- Location of Isterberg within Grafschaft Bentheim district
- Location of Isterberg
- Isterberg Isterberg
- Coordinates: 52°20′56″N 07°08′47″E﻿ / ﻿52.34889°N 7.14639°E
- Country: Germany
- State: Lower Saxony
- District: Grafschaft Bentheim
- Municipal assoc.: Schüttorf
- Subdivisions: 2 Ortsteile

Government
- • Mayor: Heinrich Verwold

Area
- • Total: 20.28 km^{2} (7.83 sq mi)
- Elevation: 35 m (115 ft)

Population (2024-12-31)
- • Total: 637
- • Density: 31.4/km^{2} (81.4/sq mi)
- Time zone: UTC+01:00 (CET)
- • Summer (DST): UTC+02:00 (CEST)
- Postal codes: 48465
- Dialling codes: 05922
- Vehicle registration: NOH

= Isterberg =

The community of Isterberg, in Lower Saxony’s district of Grafschaft Bentheim, came into being in the 1970s, through the amalgamation of the two former communities of Wengsel and Neerlage.
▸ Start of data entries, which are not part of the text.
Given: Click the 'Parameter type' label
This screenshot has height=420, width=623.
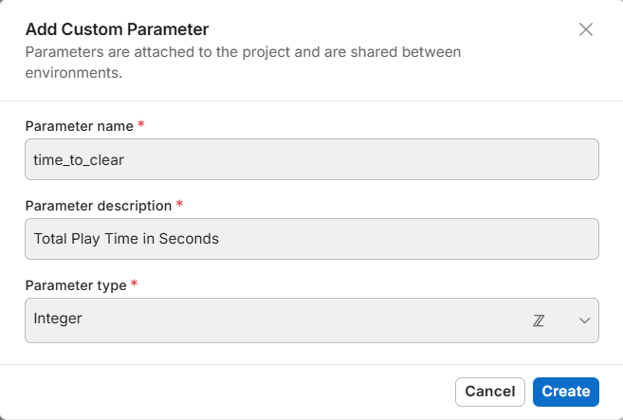Looking at the screenshot, I should pyautogui.click(x=75, y=284).
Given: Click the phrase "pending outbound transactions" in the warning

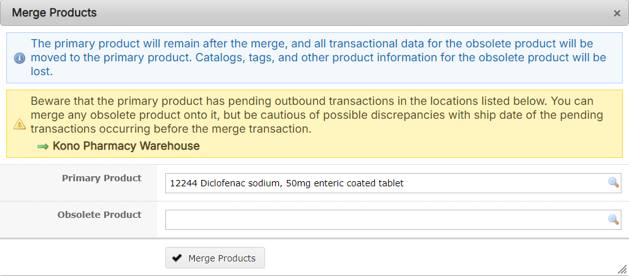Looking at the screenshot, I should pos(289,101).
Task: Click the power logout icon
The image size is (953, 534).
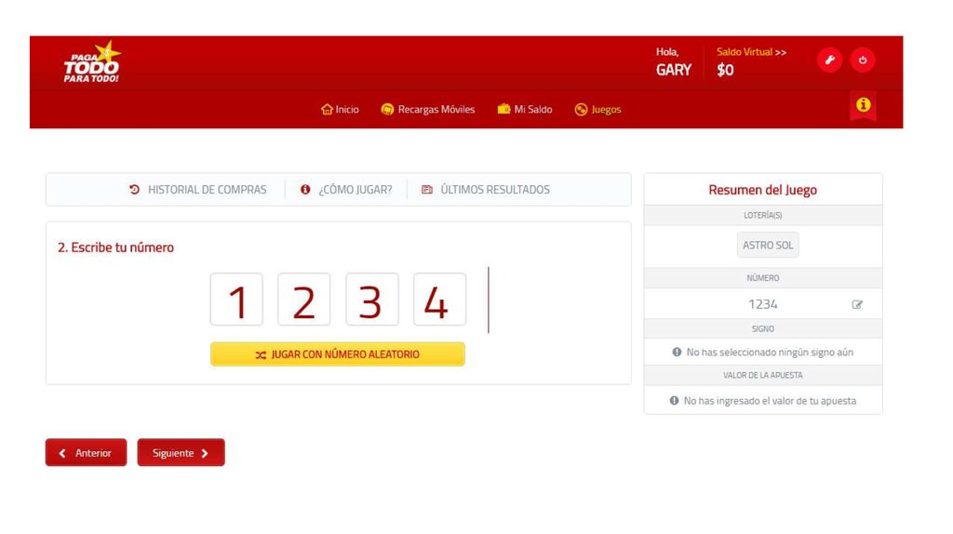Action: [863, 60]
It lies between Bad Bentheim and Nordhorn, and is part of the Samtgemeinde ("joint community") of Schüttorf (whose administrative seat is in the like-named town).

There is no actual village centre.

The namesake hill, the Isterberg -- with an elevation of 68 m -- is one of the last outliers of the Teutoburg Forest. There is a local YMCA (CVJM Isterberg-Quendorf), which serves not only the youth, but also adults and older citizen, as a meeting point. The Landjugend (“Rural Youth”) is also established in the community; among other activities, it organizes a yearly tent festival that is well known throughout the former County of Bentheim. This small community also has its own volunteer fire brigade, which receives wide participation.
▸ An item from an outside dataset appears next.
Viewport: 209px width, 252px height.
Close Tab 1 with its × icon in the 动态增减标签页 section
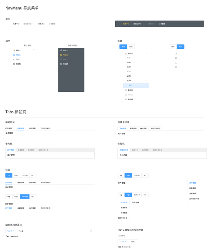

The farthest outlying portion of the Teutoburg Forest is not to be found right at the Isterberg, but rather in Bad Bentheim‘s outlying centre at the center of Gildehaus. On the way out of that centre, on Gronauer Str., going towards the Netherlands, the forest's last trees stand.

It is supposed, however, that the Teutoburg Forest once stretched all the way to the Fürstlicher Busch (Princely Bush), which lies in the farming community of Bardel.

Isterberg also has a no-fee outdoor swimming pool.